Seniors at Plum retirement facility tap into artistic potential
By Karen Zapf
Published: Wednesday, Feb. 20, 2013, 9:00 p.m.
Louise Menges' father always appreciated and cultivated his daughter's artistic talent.
“When I was 8 or 9 years old, my father sent me to classes to learn the (art) mediums,” said Menges, 90, a resident at Longwood at Oakmont retirement community in Plum. “It is a gift.”
Menges has continued drawing and painting throughout her life and is one of about 25 residents at Longwood at Oakmont who gather twice a week to work on projects and interact with each other.

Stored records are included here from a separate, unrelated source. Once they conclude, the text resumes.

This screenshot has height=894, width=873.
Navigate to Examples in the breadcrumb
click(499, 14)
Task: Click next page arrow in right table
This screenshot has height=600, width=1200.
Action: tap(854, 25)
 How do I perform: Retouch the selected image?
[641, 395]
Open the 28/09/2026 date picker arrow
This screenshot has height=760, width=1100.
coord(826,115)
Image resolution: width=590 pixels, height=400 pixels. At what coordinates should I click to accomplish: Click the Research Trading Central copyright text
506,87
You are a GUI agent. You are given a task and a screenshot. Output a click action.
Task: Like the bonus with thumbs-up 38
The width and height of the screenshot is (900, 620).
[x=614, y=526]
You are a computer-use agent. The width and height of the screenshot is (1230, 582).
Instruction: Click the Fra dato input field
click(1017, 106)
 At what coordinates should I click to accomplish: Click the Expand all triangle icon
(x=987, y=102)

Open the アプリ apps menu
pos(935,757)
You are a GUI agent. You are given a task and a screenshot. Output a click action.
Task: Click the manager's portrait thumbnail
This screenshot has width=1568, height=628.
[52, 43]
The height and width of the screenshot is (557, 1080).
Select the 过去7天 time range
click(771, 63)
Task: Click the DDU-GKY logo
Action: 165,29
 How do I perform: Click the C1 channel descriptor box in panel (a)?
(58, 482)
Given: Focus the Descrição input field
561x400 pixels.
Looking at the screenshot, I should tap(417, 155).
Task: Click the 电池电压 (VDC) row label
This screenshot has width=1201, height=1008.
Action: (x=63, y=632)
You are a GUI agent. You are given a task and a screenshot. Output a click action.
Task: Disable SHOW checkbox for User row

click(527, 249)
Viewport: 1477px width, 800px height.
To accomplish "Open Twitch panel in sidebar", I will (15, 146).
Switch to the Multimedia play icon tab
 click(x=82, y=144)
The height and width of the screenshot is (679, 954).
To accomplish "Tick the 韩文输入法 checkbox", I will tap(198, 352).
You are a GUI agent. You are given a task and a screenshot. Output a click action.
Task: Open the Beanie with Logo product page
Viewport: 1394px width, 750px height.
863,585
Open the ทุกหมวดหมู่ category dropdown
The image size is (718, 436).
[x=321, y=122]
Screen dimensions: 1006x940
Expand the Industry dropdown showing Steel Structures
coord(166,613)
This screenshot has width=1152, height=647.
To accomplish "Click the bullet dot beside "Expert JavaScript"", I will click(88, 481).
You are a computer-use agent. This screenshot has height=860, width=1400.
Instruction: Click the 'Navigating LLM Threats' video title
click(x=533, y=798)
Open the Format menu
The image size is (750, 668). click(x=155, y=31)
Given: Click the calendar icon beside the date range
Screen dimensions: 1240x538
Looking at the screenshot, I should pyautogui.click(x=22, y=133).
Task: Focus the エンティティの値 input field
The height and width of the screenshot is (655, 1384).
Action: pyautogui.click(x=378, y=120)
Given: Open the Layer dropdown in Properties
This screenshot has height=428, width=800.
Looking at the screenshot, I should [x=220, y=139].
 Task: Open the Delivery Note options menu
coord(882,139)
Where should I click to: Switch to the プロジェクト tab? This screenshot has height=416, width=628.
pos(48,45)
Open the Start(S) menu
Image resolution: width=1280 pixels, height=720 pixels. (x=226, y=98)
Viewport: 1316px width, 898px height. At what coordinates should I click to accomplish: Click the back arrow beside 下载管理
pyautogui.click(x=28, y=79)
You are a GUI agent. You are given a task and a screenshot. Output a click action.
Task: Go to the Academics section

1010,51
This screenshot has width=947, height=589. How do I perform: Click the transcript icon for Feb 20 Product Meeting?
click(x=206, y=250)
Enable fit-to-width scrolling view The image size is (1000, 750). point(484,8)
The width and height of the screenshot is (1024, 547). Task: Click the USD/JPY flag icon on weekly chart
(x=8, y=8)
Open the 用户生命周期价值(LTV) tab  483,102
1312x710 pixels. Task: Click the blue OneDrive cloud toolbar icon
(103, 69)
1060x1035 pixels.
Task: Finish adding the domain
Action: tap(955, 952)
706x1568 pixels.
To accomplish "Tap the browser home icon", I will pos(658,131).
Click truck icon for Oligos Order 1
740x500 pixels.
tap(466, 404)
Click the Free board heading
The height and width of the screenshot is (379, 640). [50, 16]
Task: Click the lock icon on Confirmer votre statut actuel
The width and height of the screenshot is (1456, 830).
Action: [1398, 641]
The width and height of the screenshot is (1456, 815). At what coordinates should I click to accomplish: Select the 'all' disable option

“The art group at Longwood truly is a mixture of experience,” said Shirley Elinsky, resident and art committee co-chairperson. “Some in the group haven't picked up a paint brush since they were a child. Others haven't had any previous experience. We love the opportunity to socialize with others who share the same interest and continue to express our love of art.”
The workshops consist of a mix of beginners to professional artists including Gloria Goldsmith Hersch, whose paintings can be found locally in the H.J. Heinz World Headquarters in Pittsburgh, and Menges, a former art teacher.
Each month, the resident artists have an opportunity to showcase their artwork in Longwood at Oakmont's Art Gallery located in the lobby of the wellness center. The gallery this month is featuring Elinsky's art work.
Some members also participate in area gallery shows, submit their artwork for competitions and attend local art classes.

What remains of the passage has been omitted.